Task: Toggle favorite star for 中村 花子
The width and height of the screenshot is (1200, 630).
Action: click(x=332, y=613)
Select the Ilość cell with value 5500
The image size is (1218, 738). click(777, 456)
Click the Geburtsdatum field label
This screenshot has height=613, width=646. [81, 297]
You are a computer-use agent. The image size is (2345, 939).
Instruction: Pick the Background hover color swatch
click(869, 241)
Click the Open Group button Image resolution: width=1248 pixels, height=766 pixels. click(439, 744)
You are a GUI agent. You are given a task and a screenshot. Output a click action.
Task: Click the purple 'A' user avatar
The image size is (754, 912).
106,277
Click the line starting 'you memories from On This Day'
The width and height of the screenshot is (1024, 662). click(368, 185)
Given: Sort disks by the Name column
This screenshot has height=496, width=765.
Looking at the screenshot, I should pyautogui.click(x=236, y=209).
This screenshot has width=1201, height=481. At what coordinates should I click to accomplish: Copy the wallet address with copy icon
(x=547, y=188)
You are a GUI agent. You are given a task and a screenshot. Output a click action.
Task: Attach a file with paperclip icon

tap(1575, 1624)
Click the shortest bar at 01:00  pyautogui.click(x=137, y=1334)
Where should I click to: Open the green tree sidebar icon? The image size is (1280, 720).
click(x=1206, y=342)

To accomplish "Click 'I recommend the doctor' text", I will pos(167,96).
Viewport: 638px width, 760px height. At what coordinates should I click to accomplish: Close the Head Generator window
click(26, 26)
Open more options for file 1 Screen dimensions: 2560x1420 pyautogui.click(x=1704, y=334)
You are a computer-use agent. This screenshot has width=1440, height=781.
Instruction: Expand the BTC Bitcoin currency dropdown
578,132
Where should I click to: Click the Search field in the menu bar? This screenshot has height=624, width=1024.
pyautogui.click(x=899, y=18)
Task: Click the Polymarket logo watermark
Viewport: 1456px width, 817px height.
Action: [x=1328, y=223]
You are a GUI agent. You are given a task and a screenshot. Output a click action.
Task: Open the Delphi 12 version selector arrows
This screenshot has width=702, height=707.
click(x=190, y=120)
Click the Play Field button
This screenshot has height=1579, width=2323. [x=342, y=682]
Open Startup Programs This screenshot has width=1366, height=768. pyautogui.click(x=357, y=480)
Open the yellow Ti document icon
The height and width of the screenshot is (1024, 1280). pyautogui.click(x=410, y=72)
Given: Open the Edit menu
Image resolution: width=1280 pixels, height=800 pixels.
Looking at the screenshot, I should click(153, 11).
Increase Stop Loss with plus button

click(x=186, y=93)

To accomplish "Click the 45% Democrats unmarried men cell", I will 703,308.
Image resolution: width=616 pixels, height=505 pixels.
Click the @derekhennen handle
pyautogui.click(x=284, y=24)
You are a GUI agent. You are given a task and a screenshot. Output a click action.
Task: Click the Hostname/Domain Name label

= Détails de la tâche =
Recopiez à l'identique l'ensemble des enregistrements ci-dessus, du premier au dernier, sans rien y changer.

= En réponse =
Task: Toggle favorite star for 中村 花子
The width and height of the screenshot is (1200, 630).
Action: click(x=332, y=613)
Select the Ilość cell with value 5500
The image size is (1218, 738). click(777, 456)
Click the Geburtsdatum field label
This screenshot has height=613, width=646. [81, 297]
You are a computer-use agent. The image size is (2345, 939).
Instruction: Pick the Background hover color swatch
click(869, 241)
Click the Open Group button Image resolution: width=1248 pixels, height=766 pixels. click(439, 744)
You are a GUI agent. You are given a task and a screenshot. Output a click action.
Task: Click the purple 'A' user avatar
The image size is (754, 912).
106,277
Click the line starting 'you memories from On This Day'
The width and height of the screenshot is (1024, 662). click(368, 185)
Given: Sort disks by the Name column
This screenshot has height=496, width=765.
Looking at the screenshot, I should pyautogui.click(x=236, y=209).
This screenshot has width=1201, height=481. At what coordinates should I click to accomplish: Copy the wallet address with copy icon
(x=547, y=188)
You are a GUI agent. You are given a task and a screenshot. Output a click action.
Task: Attach a file with paperclip icon

tap(1575, 1624)
Click the shortest bar at 01:00  pyautogui.click(x=137, y=1334)
Where should I click to: Open the green tree sidebar icon? The image size is (1280, 720).
click(x=1206, y=342)

To accomplish "Click 'I recommend the doctor' text", I will pos(167,96).
Viewport: 638px width, 760px height. At what coordinates should I click to accomplish: Close the Head Generator window
click(26, 26)
Open more options for file 1 Screen dimensions: 2560x1420 pyautogui.click(x=1704, y=334)
You are a computer-use agent. This screenshot has width=1440, height=781.
Instruction: Expand the BTC Bitcoin currency dropdown
578,132
Where should I click to: Click the Search field in the menu bar? This screenshot has height=624, width=1024.
pyautogui.click(x=899, y=18)
Task: Click the Polymarket logo watermark
Viewport: 1456px width, 817px height.
Action: [x=1328, y=223]
You are a GUI agent. You are given a task and a screenshot. Output a click action.
Task: Open the Delphi 12 version selector arrows
This screenshot has width=702, height=707.
click(x=190, y=120)
Click the Play Field button
This screenshot has height=1579, width=2323. [x=342, y=682]
Open Startup Programs This screenshot has width=1366, height=768. pyautogui.click(x=357, y=480)
Open the yellow Ti document icon
The height and width of the screenshot is (1024, 1280). pyautogui.click(x=410, y=72)
Given: Open the Edit menu
Image resolution: width=1280 pixels, height=800 pixels.
Looking at the screenshot, I should click(153, 11).
Increase Stop Loss with plus button

click(x=186, y=93)

To accomplish "Click the 45% Democrats unmarried men cell", I will 703,308.
Image resolution: width=616 pixels, height=505 pixels.
Click the @derekhennen handle
pyautogui.click(x=284, y=24)
You are a GUI agent. You are given a task and a screenshot. Output a click action.
Task: Click the Hostname/Domain Name label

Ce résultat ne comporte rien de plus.